Data for this task »

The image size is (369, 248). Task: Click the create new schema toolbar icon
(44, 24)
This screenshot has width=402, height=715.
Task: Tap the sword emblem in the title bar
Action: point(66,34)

Task goal »
Return the material above line for line, without any changes.

Finished task »
The image size is (369, 248). Task: Click the create new schema toolbar icon
(44, 24)
This screenshot has width=402, height=715.
Task: Tap the sword emblem in the title bar
Action: point(66,34)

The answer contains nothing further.